Soft Launching Sowing the Seed of Freedom
Posted by EduwaUNJ on 08.46
Dalam jadwal, acara dimulai pukul
09.00 pagi di aula perpustakaan UNJ, Kampus A Rawamangun. Namun, lantuntan musik
instrument bernada kenusantaraan sudah bergaung sejak pukul 07.00 menemani
hentakan kesibukan panitia acara Dies Natalis UNJ ke 50 yang diemban oleh FIP
pagi itu. Paparan foto – foto Prof. Tilaar beserta istri juga sudah wara – wiri
pada dua sisi widescreen di kanan dan kiri panggung. Pukul 08.30 terlihat
nyaris seluruh kursi yang tersedia dalam ruangan telah diisi oleh peserta.

Informasi yang Diberikan.
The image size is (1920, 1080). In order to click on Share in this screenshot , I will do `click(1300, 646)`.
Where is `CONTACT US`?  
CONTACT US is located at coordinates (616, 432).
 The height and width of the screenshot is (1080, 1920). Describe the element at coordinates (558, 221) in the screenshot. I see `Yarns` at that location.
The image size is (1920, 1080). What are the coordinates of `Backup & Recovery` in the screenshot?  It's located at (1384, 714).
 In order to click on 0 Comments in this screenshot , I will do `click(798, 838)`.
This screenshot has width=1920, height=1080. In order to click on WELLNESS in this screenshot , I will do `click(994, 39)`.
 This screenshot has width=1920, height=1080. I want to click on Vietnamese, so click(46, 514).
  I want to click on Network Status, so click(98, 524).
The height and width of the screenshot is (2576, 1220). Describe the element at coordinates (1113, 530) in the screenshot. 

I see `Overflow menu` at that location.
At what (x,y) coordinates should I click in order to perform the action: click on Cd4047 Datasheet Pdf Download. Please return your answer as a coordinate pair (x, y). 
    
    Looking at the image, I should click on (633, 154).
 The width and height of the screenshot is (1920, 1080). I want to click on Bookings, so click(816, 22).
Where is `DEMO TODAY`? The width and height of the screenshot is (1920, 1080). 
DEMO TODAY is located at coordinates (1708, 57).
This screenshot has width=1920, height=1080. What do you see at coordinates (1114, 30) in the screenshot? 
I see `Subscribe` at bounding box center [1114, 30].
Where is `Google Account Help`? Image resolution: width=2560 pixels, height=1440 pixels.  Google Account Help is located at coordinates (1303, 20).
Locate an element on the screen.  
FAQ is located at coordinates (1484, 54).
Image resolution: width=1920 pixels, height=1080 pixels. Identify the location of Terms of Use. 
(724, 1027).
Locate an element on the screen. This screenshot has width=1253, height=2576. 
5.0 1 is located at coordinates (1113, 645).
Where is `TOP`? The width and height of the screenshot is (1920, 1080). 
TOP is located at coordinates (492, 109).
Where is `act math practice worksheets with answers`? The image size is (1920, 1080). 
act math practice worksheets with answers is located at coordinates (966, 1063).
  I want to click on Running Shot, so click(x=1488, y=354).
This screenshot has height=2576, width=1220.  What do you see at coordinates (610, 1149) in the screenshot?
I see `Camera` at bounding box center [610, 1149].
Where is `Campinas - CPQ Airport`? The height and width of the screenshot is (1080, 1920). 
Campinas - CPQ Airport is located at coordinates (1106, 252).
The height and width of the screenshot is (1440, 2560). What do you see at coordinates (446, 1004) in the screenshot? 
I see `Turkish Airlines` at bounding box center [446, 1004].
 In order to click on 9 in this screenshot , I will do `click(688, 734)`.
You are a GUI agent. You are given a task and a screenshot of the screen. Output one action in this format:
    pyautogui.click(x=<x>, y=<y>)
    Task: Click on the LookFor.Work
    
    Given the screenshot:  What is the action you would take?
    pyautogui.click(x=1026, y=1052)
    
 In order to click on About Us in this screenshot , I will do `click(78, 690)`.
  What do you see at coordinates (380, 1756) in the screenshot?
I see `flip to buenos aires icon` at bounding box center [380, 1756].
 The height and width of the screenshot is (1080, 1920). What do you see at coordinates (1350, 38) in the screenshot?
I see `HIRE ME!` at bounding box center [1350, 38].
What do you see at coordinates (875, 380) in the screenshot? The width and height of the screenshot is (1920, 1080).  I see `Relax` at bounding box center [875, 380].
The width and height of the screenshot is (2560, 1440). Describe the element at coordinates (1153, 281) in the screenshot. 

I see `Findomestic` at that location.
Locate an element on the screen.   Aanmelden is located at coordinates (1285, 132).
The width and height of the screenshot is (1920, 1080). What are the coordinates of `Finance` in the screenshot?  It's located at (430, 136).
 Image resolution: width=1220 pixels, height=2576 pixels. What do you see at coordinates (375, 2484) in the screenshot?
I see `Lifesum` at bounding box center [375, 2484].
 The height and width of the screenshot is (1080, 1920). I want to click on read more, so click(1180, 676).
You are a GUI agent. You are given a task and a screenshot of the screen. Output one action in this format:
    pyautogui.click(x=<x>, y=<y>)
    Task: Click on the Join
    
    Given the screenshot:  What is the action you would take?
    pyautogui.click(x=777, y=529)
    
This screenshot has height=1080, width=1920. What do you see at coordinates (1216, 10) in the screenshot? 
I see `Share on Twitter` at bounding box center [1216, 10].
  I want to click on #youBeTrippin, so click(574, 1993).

Soal. Teruskan bacaan tentang acara soft launching di aula perpustakaan UNJ, dimulai setelah kalimat terakhirnya.

Hasil Pengerjaan.
Prof. Tilaar besera istri juga sudah datang dan melihat tempat acara yang bia dikatakan
sudah sangat siap. Peserta yang berjejalan di waktu yang sangat awal adalah
representasi dari semangat kaum muda calon guru dalam berkenalan kembali dengan bapak pendidikan bangsanya, Ki
Hajar Dewantara.
Dalam sambutannya pada Soft
Launching dan bedah buku Sowing the Seed, Ki Hajar Dewantara as pioneer of
critical pedagogy, prof. Tilaar mengungkapkan pengalamannya berbincang dengan
beberapa intelektual di Harvard University dalam sebuah seminar. Poin yang
paling mencengangkan adalah, tidak ada satupun peserta seminar yang pernah
mendengar tentang Ki Hajar Dewantara. Ya, seorang bernama asli Raden Mas Soewardi
Soerjaningrat yang lewat Dekrit Presiden no. 316 tahun 1959 hari lahirnya
ditetapkan sebagai hari pendidikan nasional itu, belum dikenal di forum pemikir
internasional.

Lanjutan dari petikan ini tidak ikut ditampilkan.